3 min read appsec

PortSwigger's "High-level logic vulnerability" Walkthrough

This post is a walkthrough for the “high-level logic vulnerability” lab from PortSwigger Academy. For this walkthrough, you’ll need to have Burp Suite set up, as well as a Portswigger Academy account.

Log in to your Academy account and then view the lab at https://portswigger.net/web-security/logic-flaws/examples/lab-logic-flaws-high-level. This is accessible from the “all labs” view or from the Business Logic Flaws page.

Challenge Information

Click the “Access the Lab” button and you will be taken to a temporary website that is created for your account. This will be in format https://<random string here>.web-security-academy.net/.

This lab requires us to buy a “l33t” jacket. I had a hard time finding a definition for “high-level logic vulnerability” anywhere but I think it means an architectural flaw vs a single-point failure.

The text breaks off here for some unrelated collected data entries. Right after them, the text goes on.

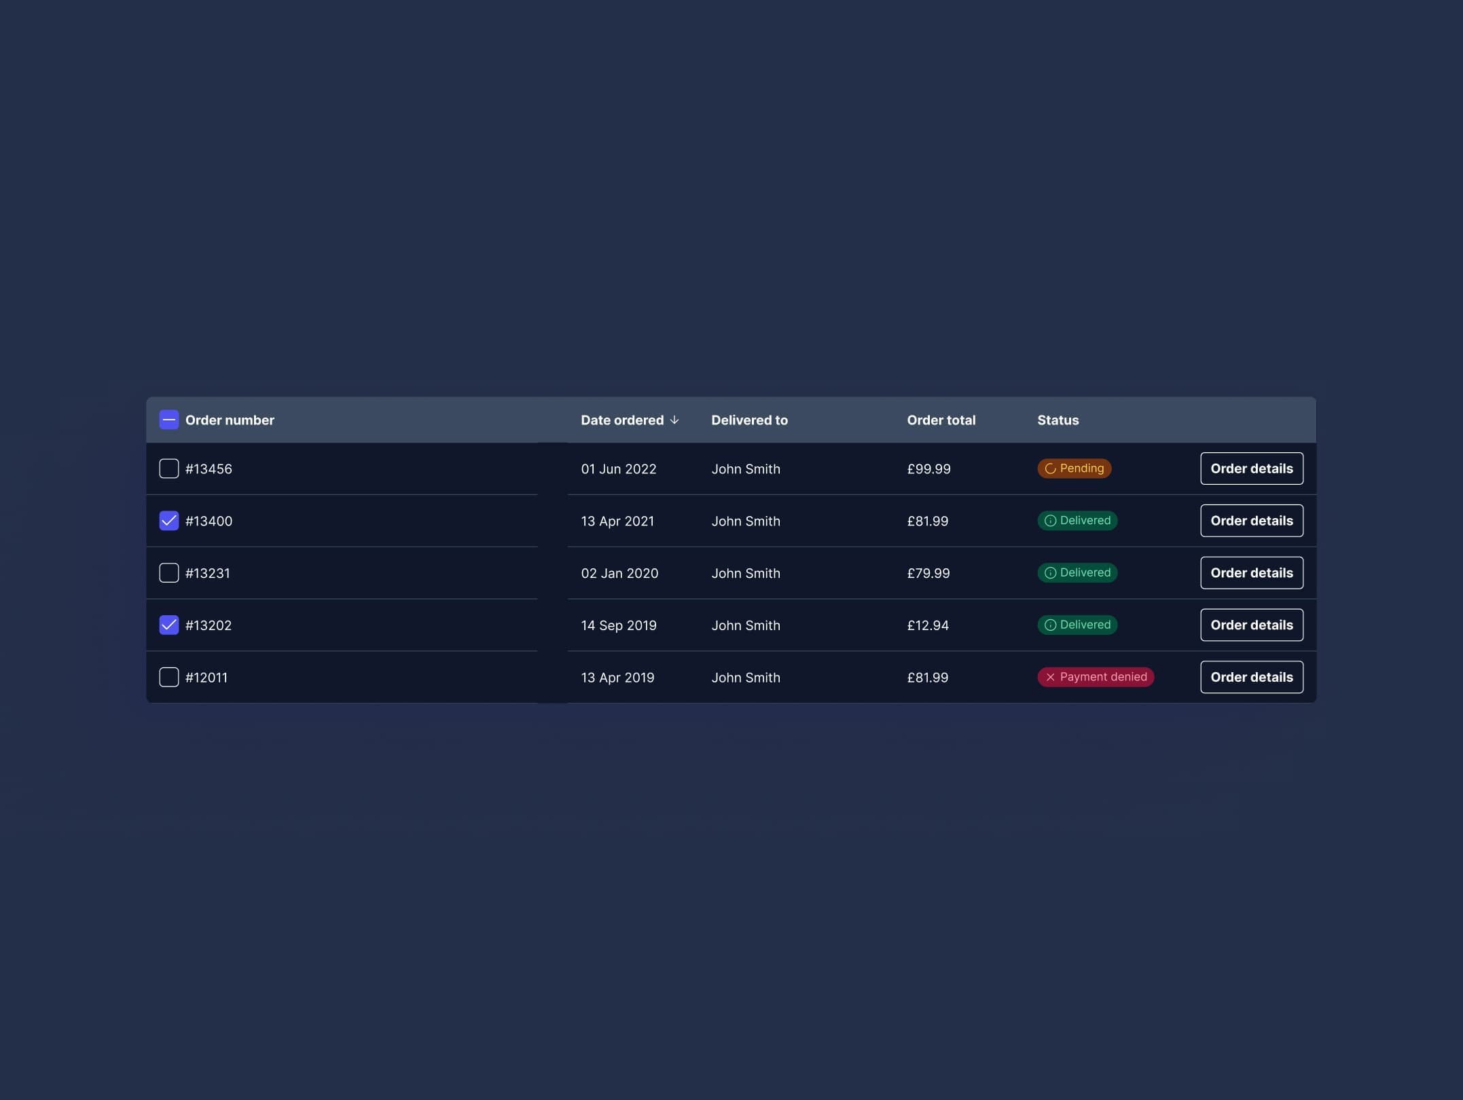Viewport: 1463px width, 1100px height.
Task: Click the Pending status spinner icon
Action: click(x=1050, y=469)
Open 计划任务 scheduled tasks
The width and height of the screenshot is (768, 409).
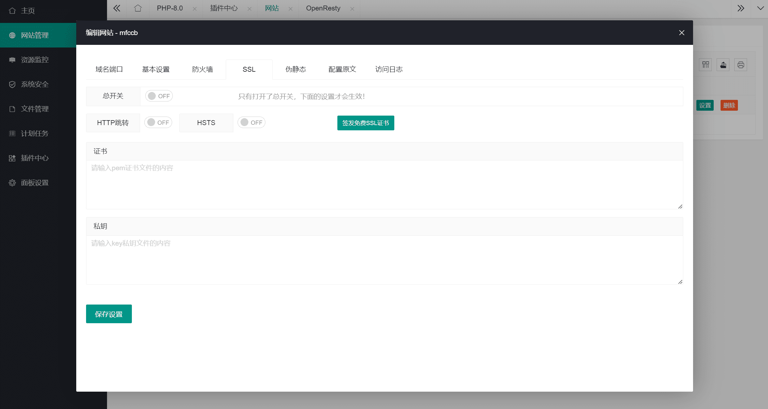pyautogui.click(x=35, y=133)
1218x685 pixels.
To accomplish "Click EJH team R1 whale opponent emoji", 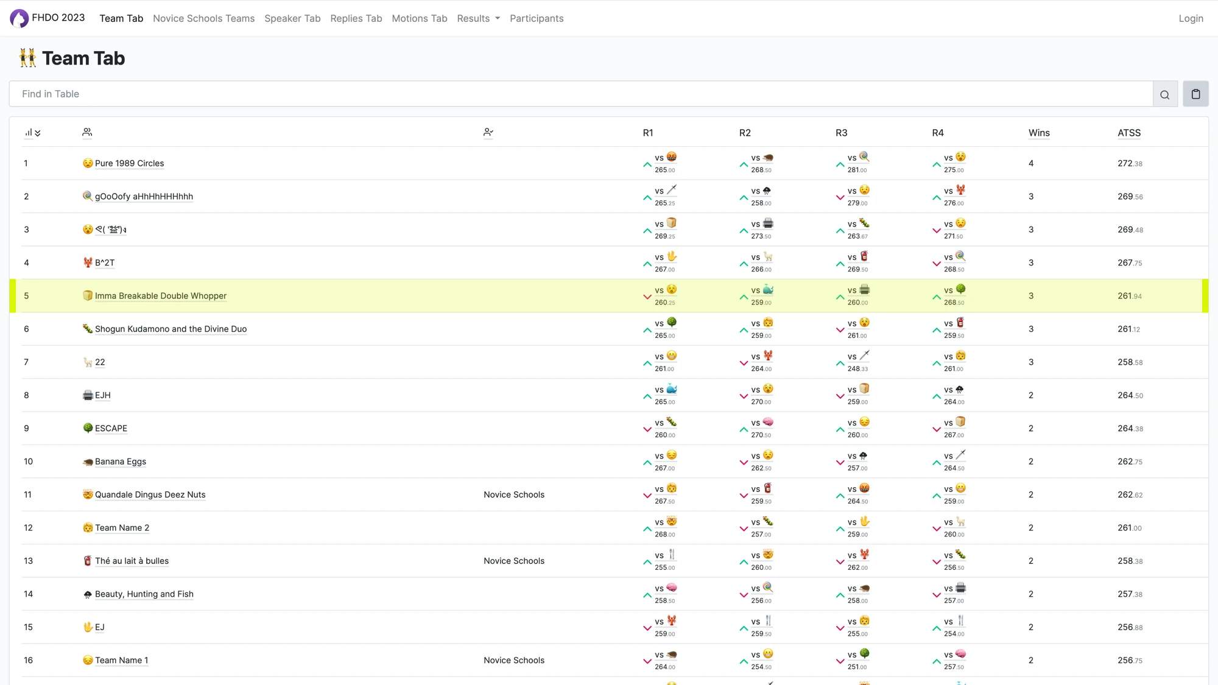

If we open up the site, it looks like this:

If we login and then try to buy the “l33t” jacket:

We’re unable to, because we only have $100 in credits.

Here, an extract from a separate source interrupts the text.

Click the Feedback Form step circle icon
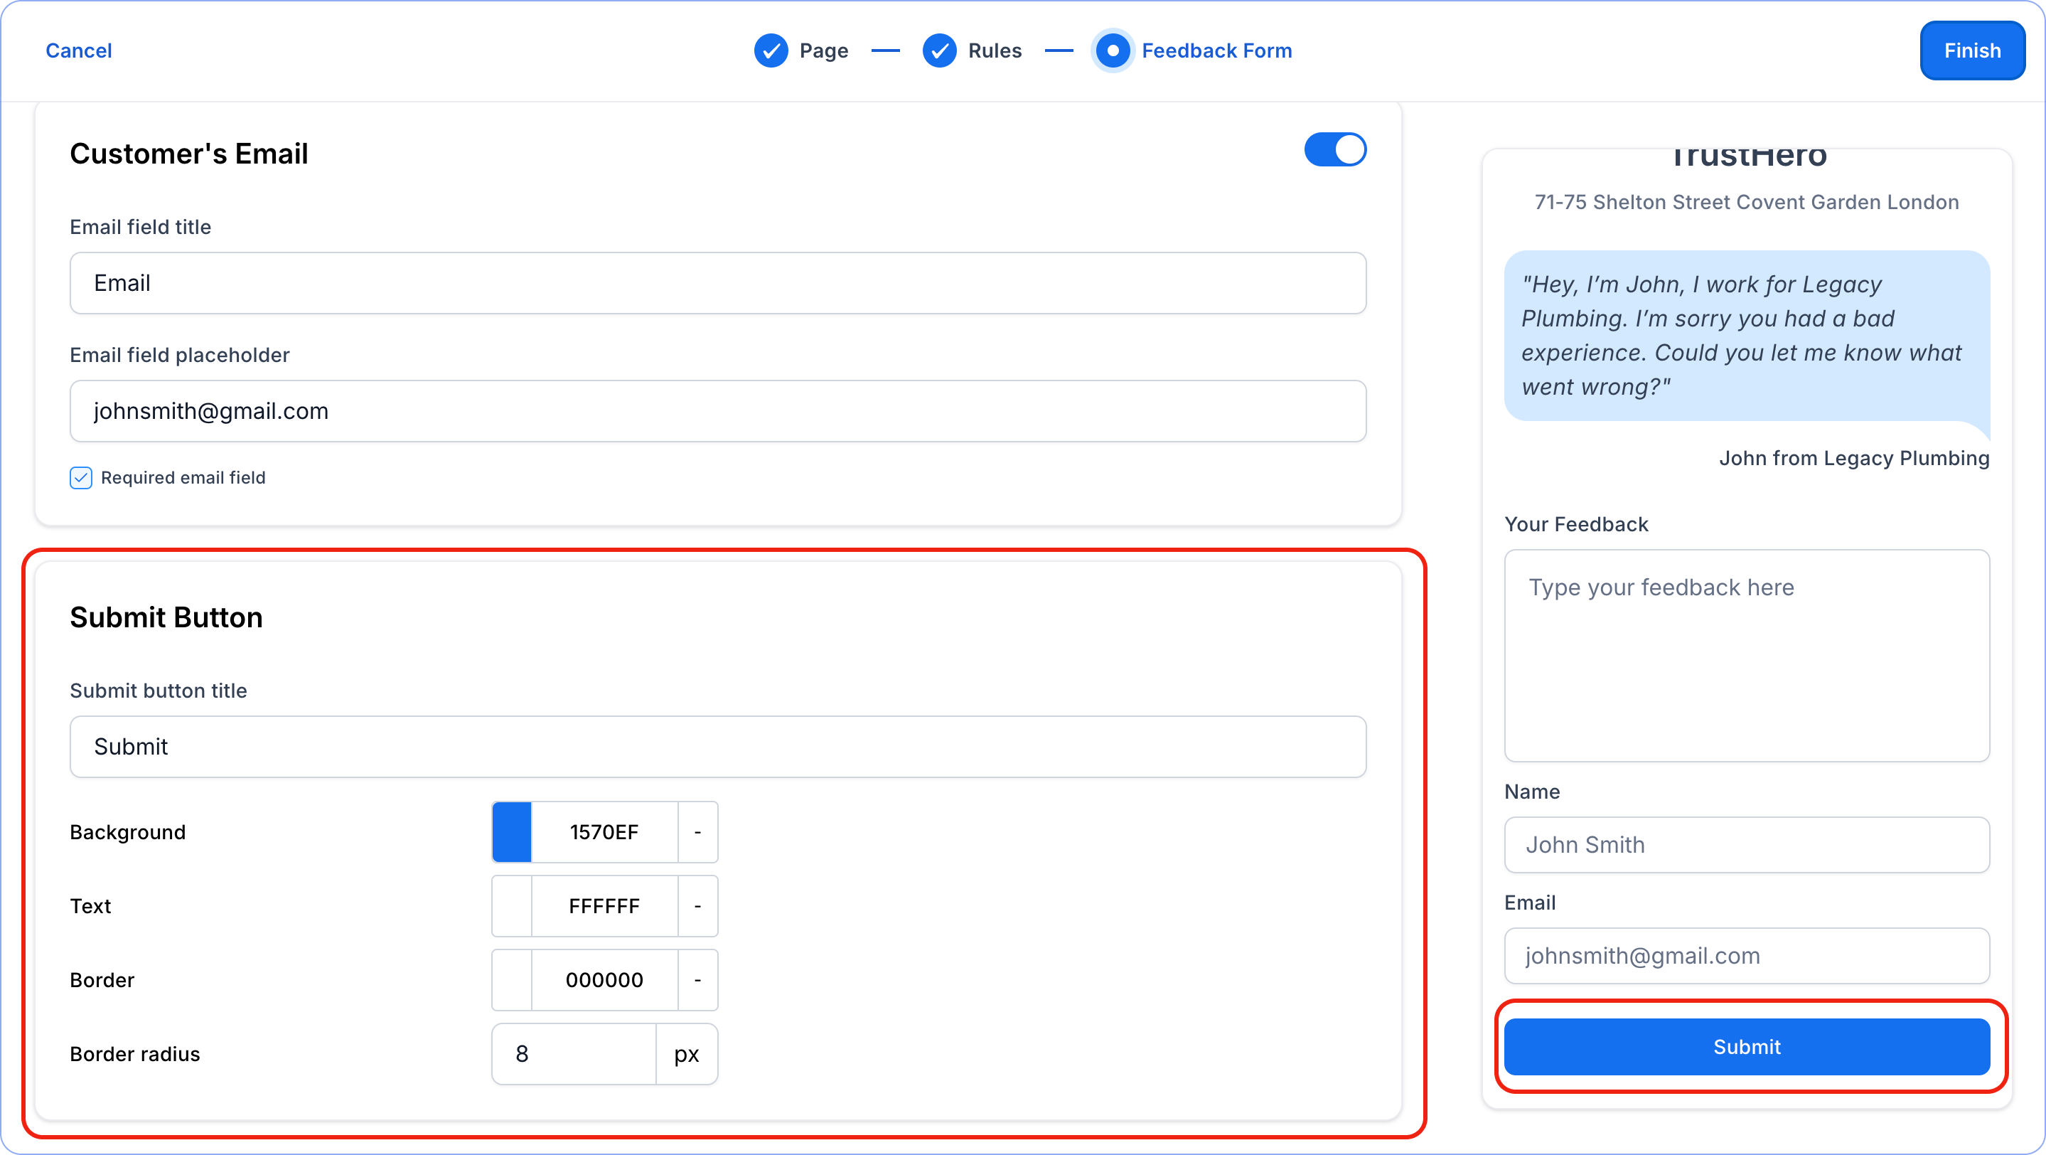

If we look at the request in Burp Suite, there’s a redirect value:

I tried buying a cheaper item to see if I could find another valid redirect value that would let us bypass the check:

Unfortunately this didn’t work out. None of the other requests have anything interesting that we can control, except the request that corresponds to removing the “l33t” jacket from our cart:

We can send the request to the Burp Suite repeater, and then modify the negative value:

This will cause us to end up with a negative quantity of coats and a huge negative value for our total:

But if we try to Place order with these values, we get an error:

Lab Solution

Negative values of a product are fine, but negative dollar amounts for the total value are not fine.

What if we have a negative amount of one product (and negative dollar amount resulting from that), plus the $1337.00 cost of the “l33t” jacket, as long as it equals a positive value, under $100?

Add a single “l33t” jacket to your cart, then add another item, such as “Giant Pillow Thing”. Then remove that item (the point of this is to get a Burp Suite request that we can modify).

Then, in Burp Suite, modify the request to be a negative quantity and send it, so that you end up with a negative number of the non-jacket item:

Adjust this until you get a total amount that is less than your store credit amount:

Then Place Order, and the lab is complete!

This was possible because the application allowed negative numbers of individual products, and only checked the overall result.